PROVIDED PASSAGE:

Humanscape: Tianjin, 39.0851° N, 117.1994° E

  • Dates
    2021 - Ongoing
  • Author
  • Location Tianjin, China

This is an investigation of one of China's largest reclaimed land in my hometown. Disoriented from the vast repaidly transforming landscape, the images try to reach the unreachable 'Humanscape' with multi-sensing informed by Traditional Chinese Medicine.

Introduction

Humanscape: Tianjin 39.0851° N, 117.1994° E unfolds from my sustained engagement with the reclaimed coastlines of my home city Tianjin (China) between 2021-2026. Here, new and artificial lands rise from the sea yet remains unsettled in form and meaning. My return to this shifting environment is guided by embodied walking—an intuitive and bodily way of moving with a latent landscape. In these marginal zones, where sediment hardens into districts and tides press against concrete, I encounter a terrain that mirrors states of disorientation, longing, and partial belonging.

This experimental body of work maps the unstable threshold through a multimedia constellation: aerial drone collages, stone scans, contact cyanotype prints made in the sea, and creative writings. Together, these materials form my “earth writing”[1], an emotional and sensory response to an alienate place in constant (trans)formation. Using both old and new image-making techniques, the work celebrates the experiential knowledge by BEING THERE- physically on the site. It negotiates the dynamic between digital tools and human body, refining the concept of ‘Humanscape’. I use my own body and height (159 cm) as a tactile unit for sensing and measuring the reclaimed landscapes artistically, positioning my body as an active agent in perceiving and diagnosing the new place.

Layers of scale, from microscopic stone textures to distant coastal bird views, invite readers to navigate the land as a body: vulnerable, composite, and continually reorganised. Humanscape is a meditation on how bodies meet landscapes undergoing transformation and register with a manufactured landscape without roots, forming a new language for understanding a place. The newspaper format evokes maps, brochures, and the provisional circulation of information, echoing the instability, ambiguity, and inaccessibility of the terrain.

[1] Inspired by the study of Geopoetics, bringing by Kenneth White.

Creative Writing

Walking along the edge of a reclaimed coastline, tracing a seam stitched together—an uneven breath between water and land. Beneath the asphalt and concrete lies a ‘body’ not yet healed, a skin still acclimatising how to carry its weight. Here, the new land is claimed, layered, composed, and left to settle. This is a landscape in recovery, a terrain in transition, an openness with potential.

In the early 2000s, Tang Gu (塘沽) marked the edge of Tianjin, a place where land and river meet the sea. As a young girl, it felt like the tip of my ‘world’ where light, distance, and vastness merge. Since then, the coastline has more than doubled, stretching from around 151 kilometres to 366 kilometres through one of China’s largest land reclamation projects.[1] In its wake, zero metres of natural shoreline remain.[2] The new topography rose in parallel with my growth insentiently, yet it remains absent from my memory. It grew like a second skin that I did not feel forming. This ‘missing piece’ is physically present while emotionally unanchored—an unfamiliar extension of my home city, vast but largely uninhabited. The land is there, but it hasn’t been lived.

That absence—personal, spatial, and emotional—drew me back. My curiosity about what had been added and what had been lost led me to the question of what it means to reclaim. In this project, ‘reclaiming’ registers multiple layers: the geoengineering conquest of sea by land reclamation; my personal walking practice to reclaim the new land; and in time, the sea’s gentle reclamation of land through erosion, sediment, subsidence, and more...

DATA EXTRACTS:
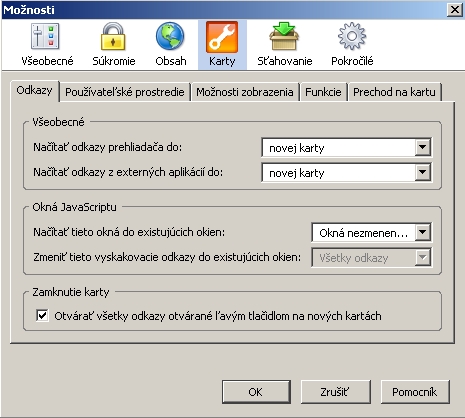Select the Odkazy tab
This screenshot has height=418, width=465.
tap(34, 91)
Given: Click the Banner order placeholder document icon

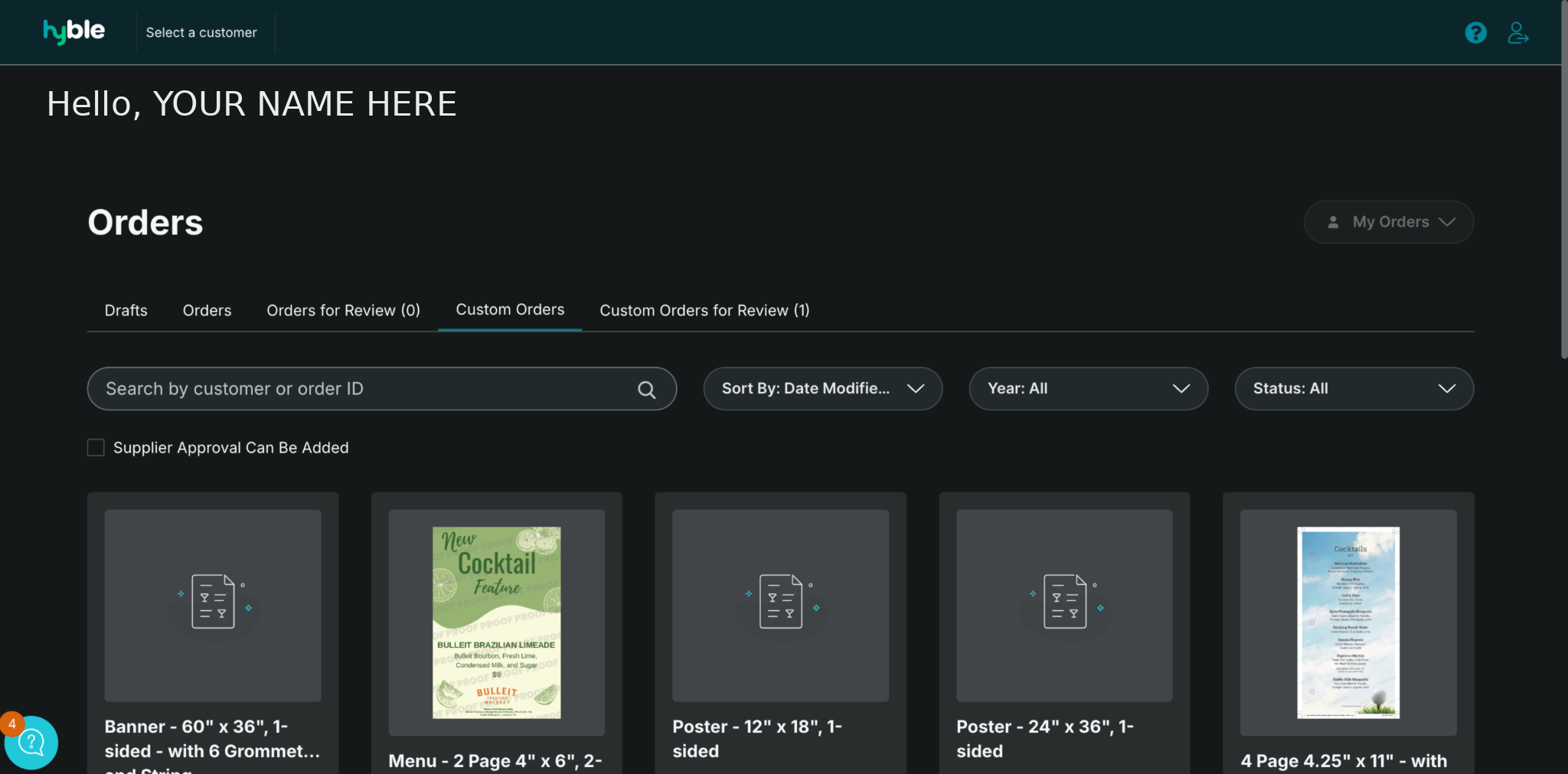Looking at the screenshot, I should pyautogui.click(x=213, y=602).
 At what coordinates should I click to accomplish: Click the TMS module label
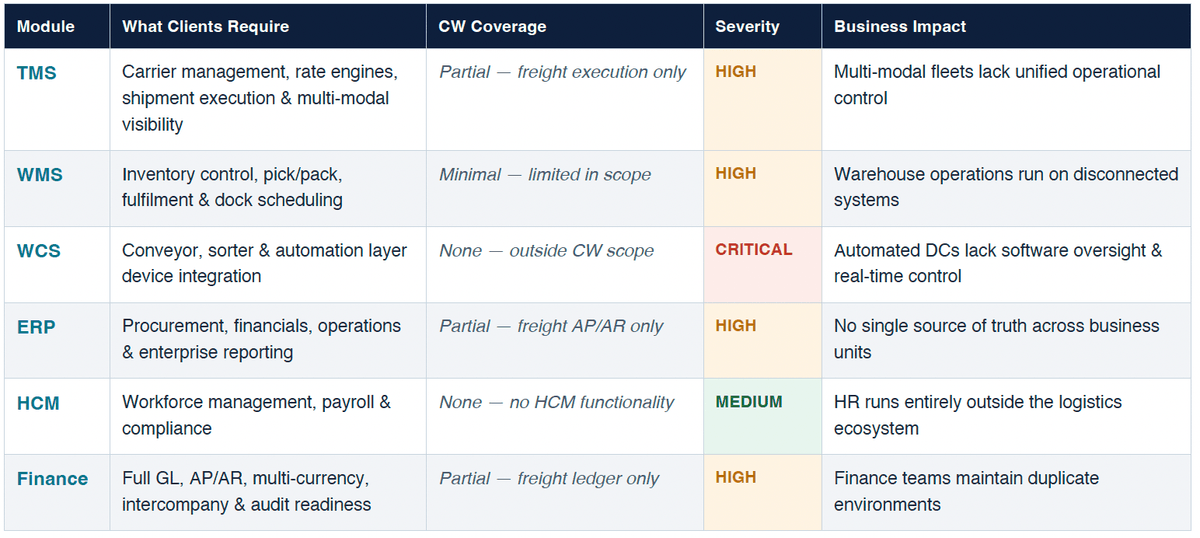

INSTRUCTIONS FOR THE TASK: Can you reproduce everything from "Layers of scale, from" down to "by Kenneth White." in the Humanscape project text, swapping "newspaper" for "magazine"?

TASK SOLUTION:
Layers of scale, from microscopic stone textures to distant coastal bird views, invite readers to navigate the land as a body: vulnerable, composite, and continually reorganised. Humanscape is a meditation on how bodies meet landscapes undergoing transformation and register with a manufactured landscape without roots, forming a new language for understanding a place. The magazine format evokes maps, brochures, and the provisional circulation of information, echoing the instability, ambiguity, and inaccessibility of the terrain.

[1] Inspired by the study of Geopoetics, bringing by Kenneth White.